The current request cannot be serviced before the long delay, so
it will return PM_ERR_PMDANOTREADY to pmcd, then do what needs
to be done, then return PM_ERR_PMDAREADY to pmcd.
Thinking more deeply on this, it occurs to me that one possible
problem here is that the PMDA doesn't necessarily know if it is
going to take a long time. This proposed model, AIUI, would
require that whenever a PMDA *might* take a long time, it has
to tell pmcd, even if it doesn't end up taking a long time.
Yep, that's the bones of the proposal for the "distracted" case. But
not necessarily for the startup case where pmcd would be none the wiser
if it does not send a PDU to the PMDA before the PMDA is ready.

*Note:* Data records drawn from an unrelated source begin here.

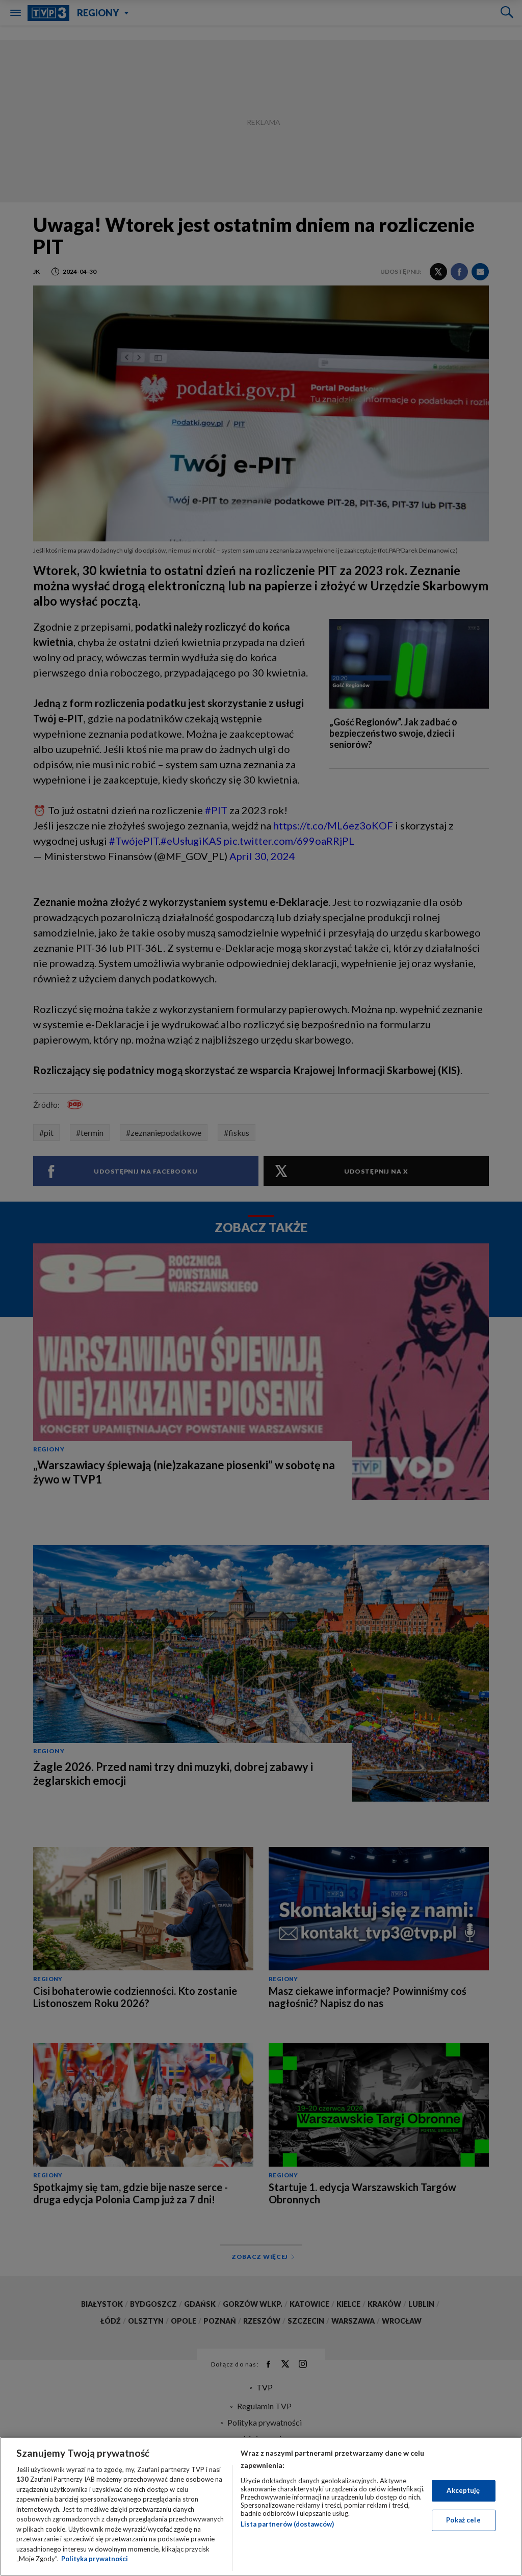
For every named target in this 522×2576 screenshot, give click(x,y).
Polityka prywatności (94, 2559)
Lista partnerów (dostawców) (287, 2524)
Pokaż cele (463, 2520)
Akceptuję (463, 2490)
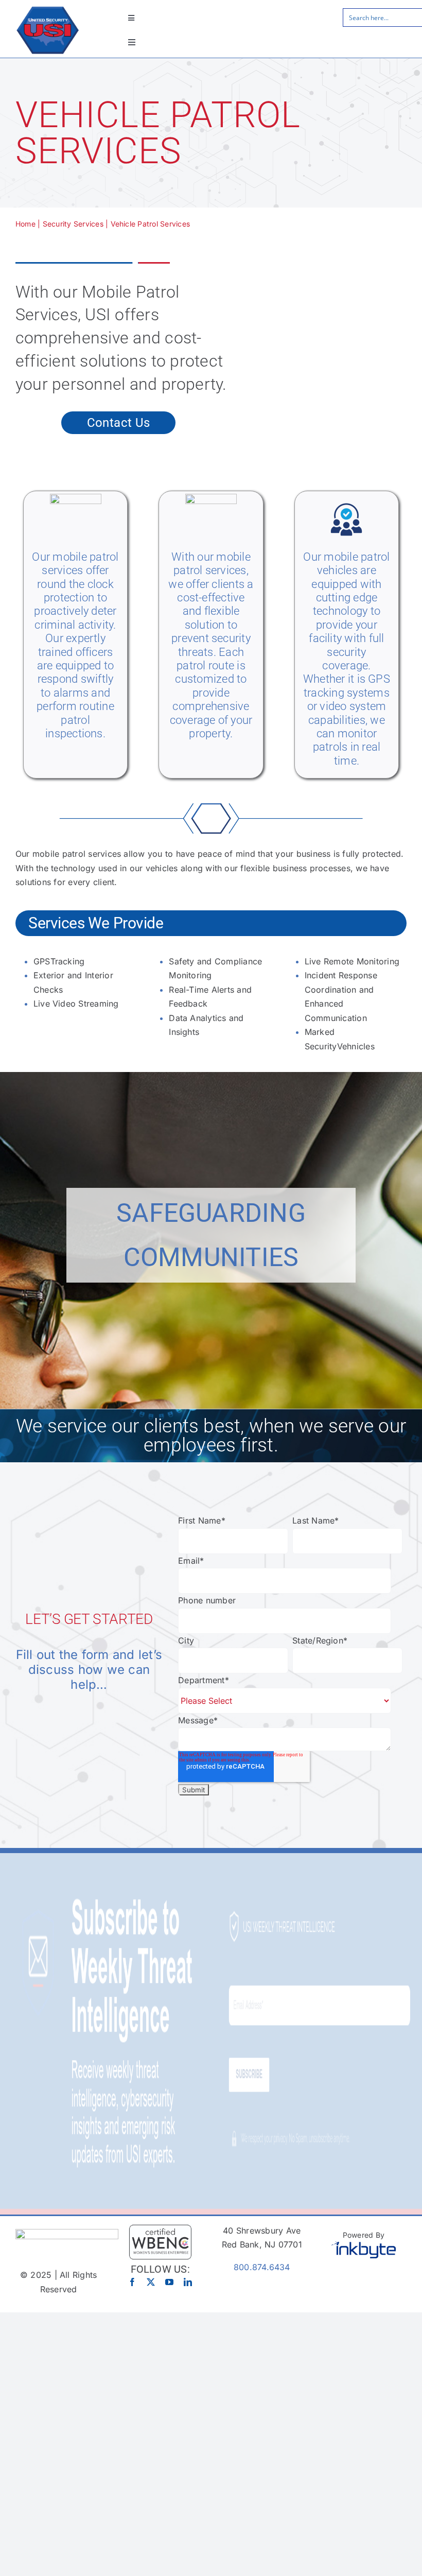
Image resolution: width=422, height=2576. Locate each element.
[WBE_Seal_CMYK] (160, 2228)
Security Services (73, 223)
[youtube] (169, 2282)
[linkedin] (188, 2282)
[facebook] (132, 2282)
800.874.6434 (262, 2267)
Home (25, 223)
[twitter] (151, 2282)
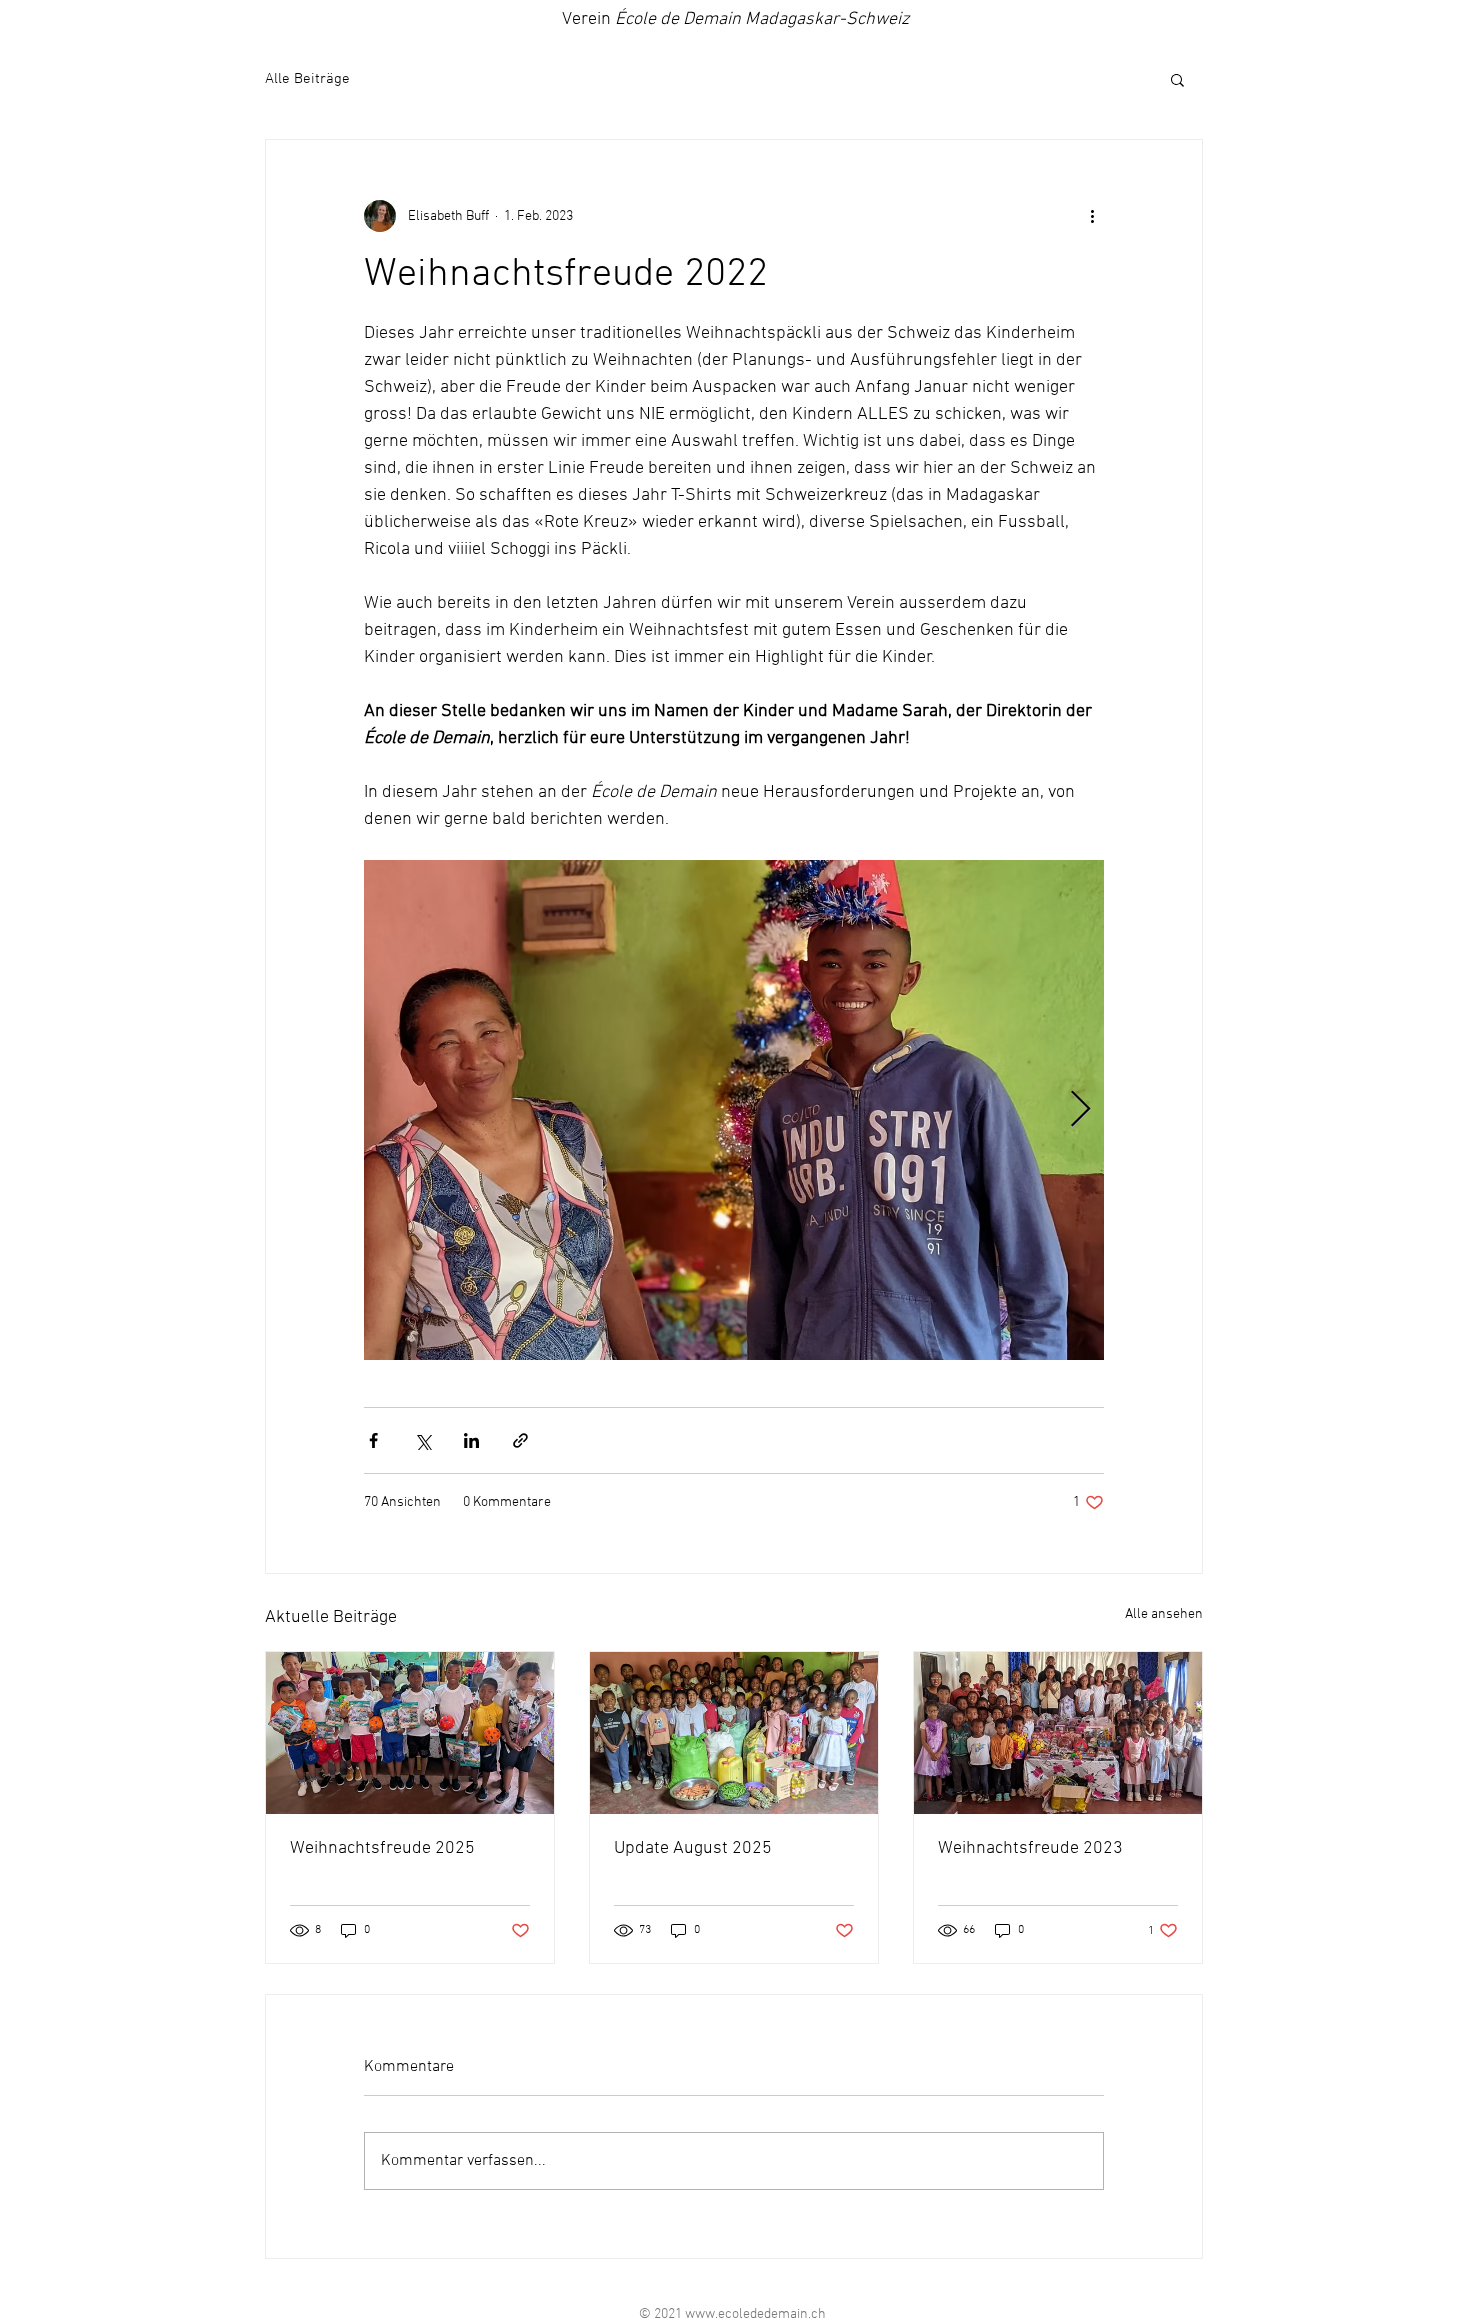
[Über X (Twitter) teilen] (422, 1440)
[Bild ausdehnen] (734, 1110)
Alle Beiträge (307, 79)
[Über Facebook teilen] (373, 1440)
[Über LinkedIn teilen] (471, 1440)
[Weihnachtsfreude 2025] (410, 1733)
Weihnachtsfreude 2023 (1030, 1848)
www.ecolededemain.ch (755, 2314)
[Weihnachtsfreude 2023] (1058, 1733)
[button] (1177, 79)
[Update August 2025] (734, 1733)
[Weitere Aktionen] (1092, 216)
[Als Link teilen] (520, 1440)
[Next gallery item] (1080, 1110)
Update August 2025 (693, 1848)
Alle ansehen (1164, 1614)
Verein (735, 19)
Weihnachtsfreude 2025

The potential problem there is that pmcd might get some client
request at an unfortunate time, which might have been quickly
satisfied by the PMDA, but could end up telling the client we
had a slow PMDA, when in fact we did not. e.g. I'm thinking of
the pmdaproc case here, where a /proc scan may be quick, or it
may not. It may be possible to tackle this using a thread in
libpcp_pmda which has a timer, and if the timer is not quickly
cancelled then the thread could inform pmcd of the delay as it
is happening?
If I can get the BUSY case to work, then I think we can generalize the
pmdaControl method to provide the sort of semantics you're after here.